Mode-Constrained Model-Based Reinforcement Learning via Gaussian Processes

Abstract

Model-based reinforcement learning (MBRL) algorithms do not typically consider environments – subject to multiple dynamics modes – where it is beneficial to avoid inoperable or undesirable dynamics modes. We present a MBRL algorithm that avoids entering such inoperable or undesirable dynamics modes, by constraining the controlled system to remain in a single dynamics mode with high probability. This is a particularly difficult problem because the mode constraint is unknown a priori. We propose to jointly infer the mode constraint, along with the underlying dynamics modes. Importantly, our method infers latent structure that our planning scheme leverages to 1) enforce the mode constraint with high probability, and to 2) target exploration where the mode constraint’s epistemic uncertainty is high. We validate our method by showing that it can navigate a simulated quadcopter – subject to a turbulent dynamics mode – to a target state, whilst remaining in the desired dynamics mode with high probability.

Publication
26th International Conference on Artificial Intelligence and Statistics

Experiments

Here we show visualisations of our experiments in the simulated quadcopter navigation problem.

ExperimentDescription
Greedy exploitation without mode constraint
Greedy exploitation without mode constraint
We are not able to solve our δ-mode-constrained navigation problem with the greedy exploitation strategy becaue it leaves the desired dynamics mode.
Greedy exploitation with mode constraint
Greedy exploitation with mode constraint
Adding the δ-mode-constraint to the greedy exploitation strategy is still not able to solve our δ-mode-constrained navigation problem. This is because the optimisation gets stuck at a local optima induced by the constraint.
ModeRL (ours)
ModeRL (ours)
Our strategy successfully solves our δ-mode-constrained navigation problem by augmenting the greedy exploitation objective with an intrinsic motivation term.
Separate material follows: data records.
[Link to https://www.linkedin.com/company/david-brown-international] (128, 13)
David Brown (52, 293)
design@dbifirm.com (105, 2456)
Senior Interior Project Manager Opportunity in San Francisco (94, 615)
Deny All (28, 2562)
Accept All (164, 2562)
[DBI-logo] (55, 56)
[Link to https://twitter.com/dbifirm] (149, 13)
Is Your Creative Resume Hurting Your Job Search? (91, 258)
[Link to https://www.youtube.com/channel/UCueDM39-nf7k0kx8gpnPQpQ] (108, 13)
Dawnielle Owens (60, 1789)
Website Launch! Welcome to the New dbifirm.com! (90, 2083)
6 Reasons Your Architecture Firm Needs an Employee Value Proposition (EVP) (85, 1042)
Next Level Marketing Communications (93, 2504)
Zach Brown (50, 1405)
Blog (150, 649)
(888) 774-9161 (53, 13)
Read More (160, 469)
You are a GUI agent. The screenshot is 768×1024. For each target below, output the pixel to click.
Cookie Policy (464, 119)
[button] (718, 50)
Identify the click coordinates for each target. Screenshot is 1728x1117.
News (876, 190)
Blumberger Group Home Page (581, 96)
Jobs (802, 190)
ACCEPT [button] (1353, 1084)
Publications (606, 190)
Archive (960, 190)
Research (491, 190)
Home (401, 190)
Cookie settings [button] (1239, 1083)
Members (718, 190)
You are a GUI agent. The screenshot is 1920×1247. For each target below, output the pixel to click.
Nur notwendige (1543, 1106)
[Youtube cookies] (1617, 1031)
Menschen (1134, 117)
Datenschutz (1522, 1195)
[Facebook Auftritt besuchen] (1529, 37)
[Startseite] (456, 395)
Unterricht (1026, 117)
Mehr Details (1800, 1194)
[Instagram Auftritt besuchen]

Our intrinsic motivation uses the epistmic uncertainty associated with the learned mode constraint to escape local optima induced by the constraint.
Aleatoric uncertainty (ablation)
Aleatoric uncertainty (ablation)
Here we show the importance of using only the epistemic uncertainty for exploration. This experiment augmented the greedy objective with the entropy of the mode indicator variable. It cannot escape the local optimum induced by the mode constraint because the mode indicator variable's entropy is always high at the mode boundary. This motivated formulating a dynamics model which can disentangle the sources of uncertainty in the mode constraint.
Myopic exploration (ablation)
Myopic exploration (ablation)
Finally, we motivate why our intrinsic motivatin term considers the joint entroy over a trajectory, instead of summing the entropy at each time step (as is often seen in the literature). This experiment formulated the intrinsic motivation term as the sum of the gating function entropy at each time step. That is, it assumed each time step is independent and did not consider the information gain over an entire trajectory, i.e. the exploration is myopic (aka shortsighted).